**Problem statement**
Copy the data word for word, keeping every line.

--------

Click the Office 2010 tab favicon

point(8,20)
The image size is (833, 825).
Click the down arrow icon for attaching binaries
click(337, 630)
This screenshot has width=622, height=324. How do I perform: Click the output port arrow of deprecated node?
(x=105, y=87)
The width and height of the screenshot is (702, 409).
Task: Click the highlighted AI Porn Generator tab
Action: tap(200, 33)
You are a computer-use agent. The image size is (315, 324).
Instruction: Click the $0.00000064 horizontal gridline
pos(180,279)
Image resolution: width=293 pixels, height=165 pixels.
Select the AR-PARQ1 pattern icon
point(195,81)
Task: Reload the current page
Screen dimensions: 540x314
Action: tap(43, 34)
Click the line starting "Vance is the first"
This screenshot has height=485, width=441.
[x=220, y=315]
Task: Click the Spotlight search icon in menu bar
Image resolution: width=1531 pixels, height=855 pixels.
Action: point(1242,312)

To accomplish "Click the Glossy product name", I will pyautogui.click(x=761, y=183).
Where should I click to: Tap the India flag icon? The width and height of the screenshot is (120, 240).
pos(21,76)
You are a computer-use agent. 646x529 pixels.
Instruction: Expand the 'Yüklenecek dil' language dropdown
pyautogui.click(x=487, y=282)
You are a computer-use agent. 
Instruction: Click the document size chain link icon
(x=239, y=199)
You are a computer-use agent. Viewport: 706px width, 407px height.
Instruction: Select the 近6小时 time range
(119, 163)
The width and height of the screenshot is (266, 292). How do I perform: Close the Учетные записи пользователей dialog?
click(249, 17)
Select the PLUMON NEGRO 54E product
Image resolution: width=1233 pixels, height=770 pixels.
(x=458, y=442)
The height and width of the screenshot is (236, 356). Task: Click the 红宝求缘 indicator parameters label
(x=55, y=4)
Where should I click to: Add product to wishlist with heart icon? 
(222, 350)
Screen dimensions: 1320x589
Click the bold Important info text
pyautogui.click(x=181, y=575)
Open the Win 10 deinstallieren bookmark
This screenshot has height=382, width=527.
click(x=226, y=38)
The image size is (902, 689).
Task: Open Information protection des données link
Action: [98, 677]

--------

**Problem solution**
Click the Office 2010 tab favicon

point(8,20)
The image size is (833, 825).
Click the down arrow icon for attaching binaries
click(337, 630)
This screenshot has width=622, height=324. How do I perform: Click the output port arrow of deprecated node?
(x=105, y=87)
The width and height of the screenshot is (702, 409).
Task: Click the highlighted AI Porn Generator tab
Action: tap(200, 33)
You are a computer-use agent. The image size is (315, 324).
Instruction: Click the $0.00000064 horizontal gridline
pos(180,279)
Image resolution: width=293 pixels, height=165 pixels.
Select the AR-PARQ1 pattern icon
point(195,81)
Task: Reload the current page
Screen dimensions: 540x314
Action: tap(43, 34)
Click the line starting "Vance is the first"
This screenshot has height=485, width=441.
[x=220, y=315]
Task: Click the Spotlight search icon in menu bar
Image resolution: width=1531 pixels, height=855 pixels.
Action: point(1242,312)

To accomplish "Click the Glossy product name", I will pyautogui.click(x=761, y=183).
Where should I click to: Tap the India flag icon? The width and height of the screenshot is (120, 240).
pos(21,76)
You are a computer-use agent. 646x529 pixels.
Instruction: Expand the 'Yüklenecek dil' language dropdown
pyautogui.click(x=487, y=282)
You are a computer-use agent. 
Instruction: Click the document size chain link icon
(x=239, y=199)
You are a computer-use agent. Viewport: 706px width, 407px height.
Instruction: Select the 近6小时 time range
(119, 163)
The width and height of the screenshot is (266, 292). How do I perform: Close the Учетные записи пользователей dialog?
click(249, 17)
Select the PLUMON NEGRO 54E product
Image resolution: width=1233 pixels, height=770 pixels.
(x=458, y=442)
The height and width of the screenshot is (236, 356). Task: Click the 红宝求缘 indicator parameters label
(x=55, y=4)
Where should I click to: Add product to wishlist with heart icon? 
(222, 350)
Screen dimensions: 1320x589
Click the bold Important info text
pyautogui.click(x=181, y=575)
Open the Win 10 deinstallieren bookmark
This screenshot has height=382, width=527.
click(x=226, y=38)
The image size is (902, 689).
Task: Open Information protection des données link
Action: [98, 677]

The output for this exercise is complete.